ICHEC, founded in 2005, is Ireland's national high performance computer centre. Its mission is to provide  High-Performance  Computing  (HPC)  resources,  support,  education  and  training  for researchers in third-level institutions and through technology transfer and enablement to support Irish industries large and small to contribute to the development of the Irish economy.

ICHEC works on code optimisation and development of climate and weather codes wirth academia and  public organisations,  in particular  the EC-Earth climate  model, where  it is  a consortium member, and the ’Harmonie’ weather model with Met Éireann in the Hirlam consortium.

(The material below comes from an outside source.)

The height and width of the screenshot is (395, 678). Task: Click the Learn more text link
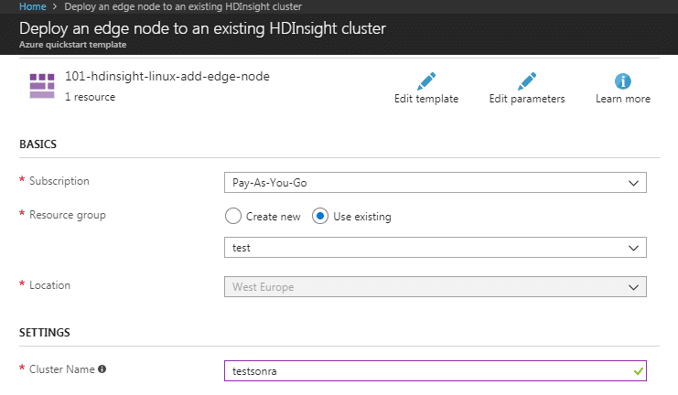(x=623, y=99)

ICHEC  has  experience  providing  operational  services  for  Met  Éireann,  the  national  weather service, since 2007. This involves redundant compute and computational scientist support as part of a scientific collaboration, where ICHEC scientists optimise and develop weather and climate codes on next-generation systems. This has recently expanded to include emergency dispersion modelling for the EPA (Environmental Protection Agency) and RPII (radiation), and Dept. of Agriculture (foot and mouth, disease dispersion); Met Éireann and ICHEC have also demonstrated flood forecasting for the Irish Office of Public Works.

ICHEC manages an Earth System Grid Federation (ESGF) portal for climate model data on behalf of the EC-Earth consortium, publishing data on behalf of 14 organisations; we have developed processing workflows and data management systems for this.

Role in the project

ICHEC’s contribution to WP2 is dedicated to WP2 task 3 and 4. ICHEC will work on the integration of GRIB2 format file output to the XIOS (XML I/O Server) library from IPSL. I/O is a major bottleneck for climate and weather codes, and ICHEC have worked with IPSL, integrating the XIOS library into the EC-Earth climate model, adding memory caching for scaling, and GRIB format writing.

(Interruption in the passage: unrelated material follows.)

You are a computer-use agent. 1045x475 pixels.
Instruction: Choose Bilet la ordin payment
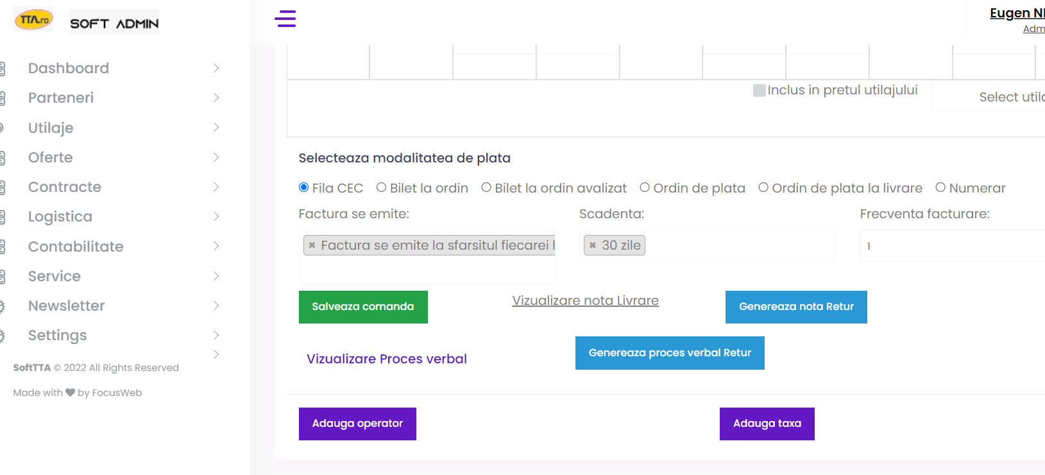click(381, 187)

ICHEC plans to add two components: use current and planned changes to XIOS by IPSL in memory layout to enable GRIB writing of large files. Currently GRIB output is limited by the need to do an in-memory transpose, requiring all of a dataset to be in memory simultaneously. Planned changes by IPSL in the server layer will make it possible to complete the transpose over multiple nodes, enabling high-resolution GRIB writing. IHEC as original author of the GRIB code will adapt the GRIB model for this.

Secondly, the current GRIB code is limited to lat-long and simple Gaussian outputs. There is no GRIB equivalent to the NetCDF unstructured grid outputs. We will work with partners (in particular ECMWF) to standardize the GRIB output for unstructured grids, and provide GRIB output in unstructured and icosahedral grids.

Names of the colleagues involved

Dr Alastair McKinstry

Relevant infrastructure and services available for climate & weather

  • ICHEC’s primary HPC facility is “Fionn”, a 7680-core SGI ICE X / SGI UV 2000 system (147 Tflop peak) with additional accelerator and high-memory regions. This has 560 TB  formatted Lustre storage, and multiple login nodes, including dedicated nodes for NWP and emergency service use
  • ICHEC is also part of the eINIS collaboration, managing an Earth System Grid Federation (ESGF) node managing climate model data on 1 PB of storage based at DIAS in Dublin.